Other Republicans argue that there is inherent tension in the administration boasting about bipartisan support in the country while also declaring they just passed the “the most progressive piece of legislation in history,” as JEN PSAKI called the Covid-19 relief bill.

Moderate Senate Republicans in particular were peeved today after Biden said that the group of 10 Senators he met with in the Oval office on Covid relief “didn’t move an inch” off their initial $600 billion offer.

An aide to one of the 10 Senate Republicans who were in the Oval told Transition Playbook that “Republicans made a good-faith offer and were prepared to negotiate.” Biden’s comments today, the aide added, “continue to undermine his own message from the inauguration of ushering in an era of unity and stopping an ‘uncivil war.’”

Biden, however, is betting that Americans will reward action over intransigence and that they’ll appreciate the outreach (however limited) he is making to GOP leaders. The president notably called McConnell prior to introducing his “American Jobs Plan” last week, though McConnell allies counter that Biden has barely even tried to fake bipartisan outreach let alone done anything substantive.

After spending much of the Obama administration in a stalemate with Congress, many of Biden’s senior advisers are wary of repeating history. They believe those kinds of standoffs generally cause voters to blame both sides — not the Republicans who are voting against the president’s priorities and strongly signaling that they’ll do so again.

They also point to examples where Republican lawmakers already returned to their districts and touted elements of Biden’s $1.9 trillion Covid-relief measure, despite voting against it.
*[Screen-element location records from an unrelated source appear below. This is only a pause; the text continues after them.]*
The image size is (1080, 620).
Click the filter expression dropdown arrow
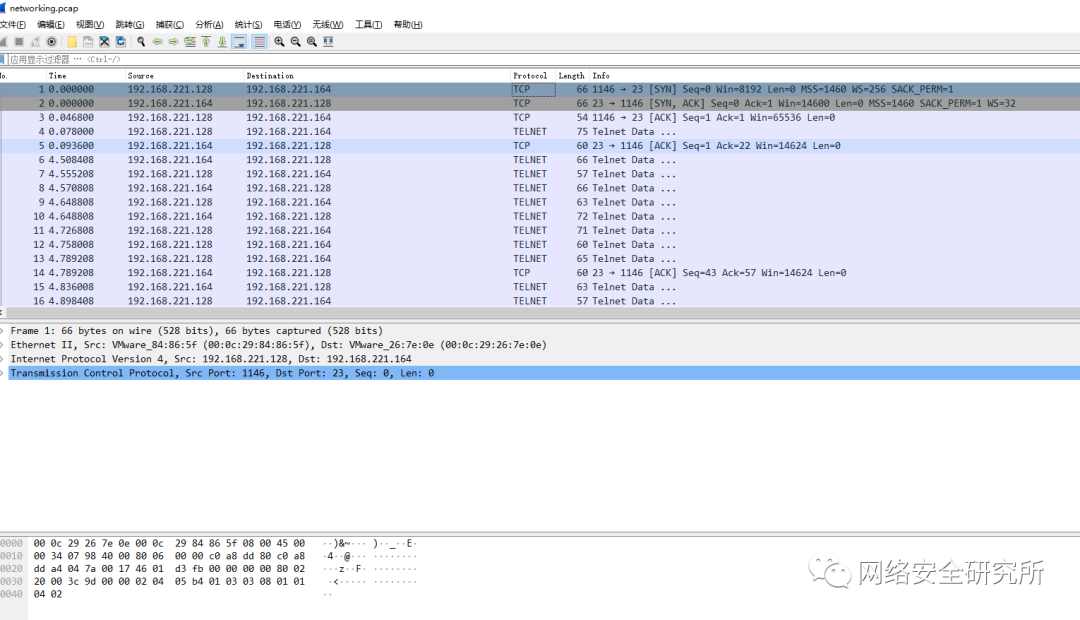1070,59
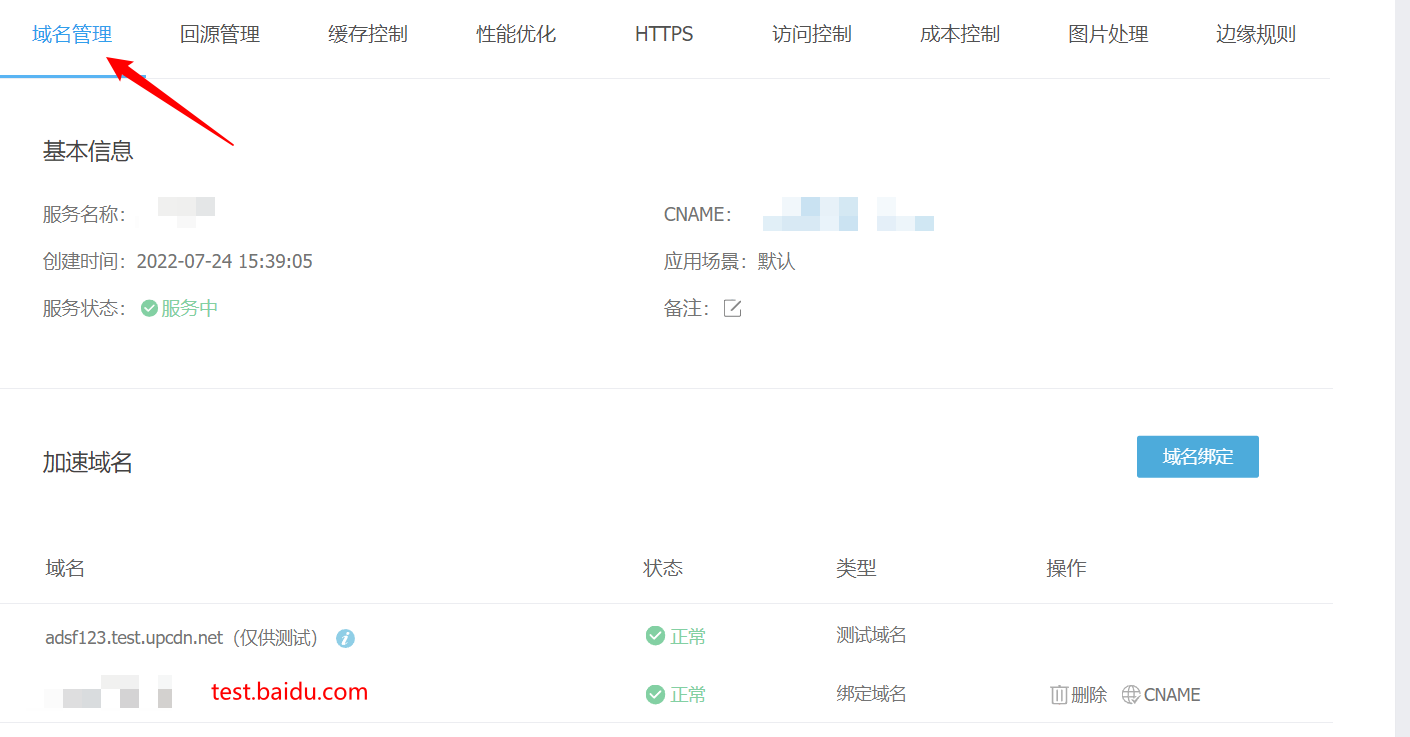Click the CNAME link in 操作 column
Viewport: 1410px width, 737px height.
tap(1172, 695)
Democrats are now trying to highlight past instances where McConnell and other Republicans supported spending on “infrastructure” that look like some of the proposals they now argue don’t meet the traditional definition of the word.

Despite Biden’s repeated insistence that he’s trying, privately, the early standoffs aren’t giving either side much hope that he and McConnell’s personal relationship will mean all that much substantively. Biden doesn’t need McConnell right now.

“If I had to find a silver lining, it’s the speed at which Democrats are moving is going to be unifying for the Republican Party,” said former McConnell aide SCOTT JENNINGS. “You know, just a couple of months ago, we were all fractured and at each other’s throats.”